# Task
Copy the rows below verbatim, starting at the line that contains "Where should I click to: Click the table" and ending after the line that contains "click(262, 260)".

---------------

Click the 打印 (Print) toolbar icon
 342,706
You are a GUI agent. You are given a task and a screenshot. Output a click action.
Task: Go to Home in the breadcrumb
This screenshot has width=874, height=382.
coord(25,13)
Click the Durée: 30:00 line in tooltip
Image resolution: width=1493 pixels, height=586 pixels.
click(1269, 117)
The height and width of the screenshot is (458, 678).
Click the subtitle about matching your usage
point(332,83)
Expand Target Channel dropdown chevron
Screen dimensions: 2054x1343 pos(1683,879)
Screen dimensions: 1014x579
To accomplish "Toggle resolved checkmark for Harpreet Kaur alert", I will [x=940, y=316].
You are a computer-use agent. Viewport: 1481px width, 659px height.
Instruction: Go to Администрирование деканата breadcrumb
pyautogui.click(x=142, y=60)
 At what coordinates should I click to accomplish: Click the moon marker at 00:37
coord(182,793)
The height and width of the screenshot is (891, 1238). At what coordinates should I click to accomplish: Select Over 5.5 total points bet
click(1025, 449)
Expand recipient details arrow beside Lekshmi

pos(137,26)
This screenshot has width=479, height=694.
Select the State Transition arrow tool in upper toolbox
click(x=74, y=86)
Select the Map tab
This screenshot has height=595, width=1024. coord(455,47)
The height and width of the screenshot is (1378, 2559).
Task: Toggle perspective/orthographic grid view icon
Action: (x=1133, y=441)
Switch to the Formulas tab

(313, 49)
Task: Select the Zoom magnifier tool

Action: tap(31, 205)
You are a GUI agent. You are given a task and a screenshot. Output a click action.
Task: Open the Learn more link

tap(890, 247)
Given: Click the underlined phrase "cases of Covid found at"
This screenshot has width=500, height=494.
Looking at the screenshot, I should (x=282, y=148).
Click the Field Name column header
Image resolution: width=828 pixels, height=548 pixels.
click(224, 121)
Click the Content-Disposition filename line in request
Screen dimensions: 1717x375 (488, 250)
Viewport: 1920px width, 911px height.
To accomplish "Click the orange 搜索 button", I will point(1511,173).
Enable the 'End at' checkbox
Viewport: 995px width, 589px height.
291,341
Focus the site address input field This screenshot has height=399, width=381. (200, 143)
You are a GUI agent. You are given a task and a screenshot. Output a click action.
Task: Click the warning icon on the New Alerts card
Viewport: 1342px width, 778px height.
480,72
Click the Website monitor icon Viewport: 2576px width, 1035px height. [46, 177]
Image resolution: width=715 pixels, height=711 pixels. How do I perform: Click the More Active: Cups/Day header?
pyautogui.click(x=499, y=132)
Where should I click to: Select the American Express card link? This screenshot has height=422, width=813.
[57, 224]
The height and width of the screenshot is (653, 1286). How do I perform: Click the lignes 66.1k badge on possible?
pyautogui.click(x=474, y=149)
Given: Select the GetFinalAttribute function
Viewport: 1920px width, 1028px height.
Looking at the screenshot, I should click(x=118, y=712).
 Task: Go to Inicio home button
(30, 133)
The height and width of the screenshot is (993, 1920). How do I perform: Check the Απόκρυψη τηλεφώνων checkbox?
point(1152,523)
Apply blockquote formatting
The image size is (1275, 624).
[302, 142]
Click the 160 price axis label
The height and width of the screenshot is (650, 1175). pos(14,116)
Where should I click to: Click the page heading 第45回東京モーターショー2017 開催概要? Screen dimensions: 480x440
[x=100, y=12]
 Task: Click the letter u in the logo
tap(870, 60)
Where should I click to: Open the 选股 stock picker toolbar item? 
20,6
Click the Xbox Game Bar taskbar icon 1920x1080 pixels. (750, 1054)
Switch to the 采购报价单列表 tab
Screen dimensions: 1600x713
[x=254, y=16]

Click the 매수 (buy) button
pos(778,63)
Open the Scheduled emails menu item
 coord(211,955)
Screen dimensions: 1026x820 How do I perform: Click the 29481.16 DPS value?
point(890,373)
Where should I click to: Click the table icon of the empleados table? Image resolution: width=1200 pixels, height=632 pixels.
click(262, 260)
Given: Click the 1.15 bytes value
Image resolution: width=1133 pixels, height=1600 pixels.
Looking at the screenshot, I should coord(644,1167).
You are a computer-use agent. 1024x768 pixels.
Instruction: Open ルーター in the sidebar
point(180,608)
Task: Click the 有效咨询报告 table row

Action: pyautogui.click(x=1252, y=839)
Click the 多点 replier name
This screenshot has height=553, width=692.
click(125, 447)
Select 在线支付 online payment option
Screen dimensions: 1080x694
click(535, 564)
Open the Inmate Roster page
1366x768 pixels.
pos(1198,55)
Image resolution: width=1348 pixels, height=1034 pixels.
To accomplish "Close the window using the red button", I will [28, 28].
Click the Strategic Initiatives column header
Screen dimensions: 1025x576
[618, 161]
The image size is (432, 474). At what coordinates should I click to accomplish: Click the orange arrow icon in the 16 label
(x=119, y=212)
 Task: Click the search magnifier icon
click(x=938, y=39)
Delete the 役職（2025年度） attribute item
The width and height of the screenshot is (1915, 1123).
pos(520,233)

---------------

# Full response
Where should I click to: Click the table icon of the empleados table? Image resolution: width=1200 pixels, height=632 pixels.
click(262, 260)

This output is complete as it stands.